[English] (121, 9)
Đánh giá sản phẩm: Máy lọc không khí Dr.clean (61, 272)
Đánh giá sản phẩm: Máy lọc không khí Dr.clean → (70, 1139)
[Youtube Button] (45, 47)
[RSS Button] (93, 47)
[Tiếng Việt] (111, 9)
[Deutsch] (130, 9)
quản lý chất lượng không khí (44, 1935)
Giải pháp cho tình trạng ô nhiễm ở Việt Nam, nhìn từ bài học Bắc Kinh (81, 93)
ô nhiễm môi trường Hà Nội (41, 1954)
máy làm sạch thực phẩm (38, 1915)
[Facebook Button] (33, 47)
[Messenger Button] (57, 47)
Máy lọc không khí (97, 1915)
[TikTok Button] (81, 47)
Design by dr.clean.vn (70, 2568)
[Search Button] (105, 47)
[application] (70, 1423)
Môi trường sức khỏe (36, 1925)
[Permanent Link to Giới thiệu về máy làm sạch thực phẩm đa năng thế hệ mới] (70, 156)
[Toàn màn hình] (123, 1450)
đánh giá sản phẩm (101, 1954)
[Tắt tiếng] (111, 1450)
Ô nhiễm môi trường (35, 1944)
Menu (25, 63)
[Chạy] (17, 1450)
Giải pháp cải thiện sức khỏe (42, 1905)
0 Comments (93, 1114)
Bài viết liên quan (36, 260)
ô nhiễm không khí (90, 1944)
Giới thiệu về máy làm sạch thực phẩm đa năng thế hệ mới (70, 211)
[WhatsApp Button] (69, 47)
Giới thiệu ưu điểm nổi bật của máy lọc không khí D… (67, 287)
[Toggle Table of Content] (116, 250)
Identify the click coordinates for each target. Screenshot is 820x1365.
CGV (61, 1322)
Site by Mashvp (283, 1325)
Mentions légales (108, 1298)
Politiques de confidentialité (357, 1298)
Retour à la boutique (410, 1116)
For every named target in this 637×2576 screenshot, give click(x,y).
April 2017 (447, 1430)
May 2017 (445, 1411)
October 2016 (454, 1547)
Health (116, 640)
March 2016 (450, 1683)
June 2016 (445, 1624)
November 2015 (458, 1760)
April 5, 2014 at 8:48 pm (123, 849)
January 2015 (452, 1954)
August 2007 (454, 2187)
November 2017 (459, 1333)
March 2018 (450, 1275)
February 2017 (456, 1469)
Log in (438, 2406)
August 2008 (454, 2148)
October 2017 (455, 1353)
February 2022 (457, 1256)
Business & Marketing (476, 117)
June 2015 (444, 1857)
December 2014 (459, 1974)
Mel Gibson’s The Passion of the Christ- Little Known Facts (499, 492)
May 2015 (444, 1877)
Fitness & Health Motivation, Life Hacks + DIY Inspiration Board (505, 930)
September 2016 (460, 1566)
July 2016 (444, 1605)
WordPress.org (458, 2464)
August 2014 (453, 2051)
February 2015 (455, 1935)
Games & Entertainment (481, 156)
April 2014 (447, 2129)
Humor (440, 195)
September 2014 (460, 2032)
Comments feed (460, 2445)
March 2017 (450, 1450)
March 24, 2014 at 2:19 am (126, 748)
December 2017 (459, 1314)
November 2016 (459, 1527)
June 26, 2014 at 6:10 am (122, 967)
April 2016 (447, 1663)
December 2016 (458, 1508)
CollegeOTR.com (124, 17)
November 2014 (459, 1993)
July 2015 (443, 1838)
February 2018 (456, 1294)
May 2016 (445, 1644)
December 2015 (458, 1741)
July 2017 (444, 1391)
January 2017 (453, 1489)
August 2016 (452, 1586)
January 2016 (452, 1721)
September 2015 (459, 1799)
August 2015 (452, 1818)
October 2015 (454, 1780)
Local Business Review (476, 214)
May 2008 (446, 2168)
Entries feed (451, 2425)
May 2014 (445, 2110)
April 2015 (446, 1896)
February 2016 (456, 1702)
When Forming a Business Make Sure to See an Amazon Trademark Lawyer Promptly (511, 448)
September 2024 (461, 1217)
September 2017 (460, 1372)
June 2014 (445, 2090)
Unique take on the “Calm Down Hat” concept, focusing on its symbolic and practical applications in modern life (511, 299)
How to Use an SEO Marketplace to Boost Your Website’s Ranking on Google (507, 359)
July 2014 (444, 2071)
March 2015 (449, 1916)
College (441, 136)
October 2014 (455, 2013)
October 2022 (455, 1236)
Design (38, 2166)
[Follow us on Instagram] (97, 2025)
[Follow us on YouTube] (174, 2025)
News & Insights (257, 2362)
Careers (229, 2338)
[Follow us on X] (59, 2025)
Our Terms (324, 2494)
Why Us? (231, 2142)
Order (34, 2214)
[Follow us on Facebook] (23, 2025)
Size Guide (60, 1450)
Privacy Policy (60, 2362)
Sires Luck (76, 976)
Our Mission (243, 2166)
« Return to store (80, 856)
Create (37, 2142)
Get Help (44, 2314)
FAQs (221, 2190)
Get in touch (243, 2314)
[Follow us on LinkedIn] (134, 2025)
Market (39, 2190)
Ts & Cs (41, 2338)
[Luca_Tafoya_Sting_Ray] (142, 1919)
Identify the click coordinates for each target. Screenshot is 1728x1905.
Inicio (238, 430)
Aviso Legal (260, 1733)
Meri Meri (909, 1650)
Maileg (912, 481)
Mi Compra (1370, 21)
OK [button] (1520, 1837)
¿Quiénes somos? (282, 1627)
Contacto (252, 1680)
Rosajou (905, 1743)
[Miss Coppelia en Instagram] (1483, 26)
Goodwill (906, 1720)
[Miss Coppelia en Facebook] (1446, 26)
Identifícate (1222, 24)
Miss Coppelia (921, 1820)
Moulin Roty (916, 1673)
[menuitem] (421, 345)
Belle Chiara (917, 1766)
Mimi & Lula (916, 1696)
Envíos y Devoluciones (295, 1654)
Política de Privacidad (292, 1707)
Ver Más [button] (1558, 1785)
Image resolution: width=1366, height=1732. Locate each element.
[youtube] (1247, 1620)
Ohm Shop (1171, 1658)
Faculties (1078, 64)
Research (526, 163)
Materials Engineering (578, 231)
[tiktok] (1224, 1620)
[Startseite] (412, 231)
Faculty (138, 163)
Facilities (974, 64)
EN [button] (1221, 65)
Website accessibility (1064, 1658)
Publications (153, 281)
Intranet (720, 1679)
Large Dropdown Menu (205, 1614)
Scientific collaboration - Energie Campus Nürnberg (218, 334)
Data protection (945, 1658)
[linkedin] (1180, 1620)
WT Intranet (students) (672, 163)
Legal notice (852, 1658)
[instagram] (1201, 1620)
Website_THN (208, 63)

──────

__Your instructions__:
Print exactly the lines above from the one with "CGV (61, 1322)" to the one with "February 2015 (455, 1935)", including both.

__Response to this exercise__:
CGV (61, 1322)
Site by Mashvp (283, 1325)
Mentions légales (108, 1298)
Politiques de confidentialité (357, 1298)
Retour à la boutique (410, 1116)
For every named target in this 637×2576 screenshot, give click(x,y).
April 2017 (447, 1430)
May 2017 (445, 1411)
October 2016 (454, 1547)
Health (116, 640)
March 2016 (450, 1683)
June 2016 (445, 1624)
November 2015 (458, 1760)
April 5, 2014 at 8:48 pm (123, 849)
January 2015 (452, 1954)
August 2007 (454, 2187)
November 2017 (459, 1333)
March 2018 (450, 1275)
February 2017 (456, 1469)
Log in (438, 2406)
August 2008 (454, 2148)
October 2017 (455, 1353)
February 2022 (457, 1256)
Business & Marketing (476, 117)
June 2015 (444, 1857)
December 2014 (459, 1974)
Mel Gibson’s The Passion of the Christ- Little Known Facts (499, 492)
May 2015 (444, 1877)
Fitness & Health Motivation, Life Hacks + DIY Inspiration Board (505, 930)
September 2016 (460, 1566)
July 2016 (444, 1605)
WordPress.org (458, 2464)
August 2014 (453, 2051)
February 2015 (455, 1935)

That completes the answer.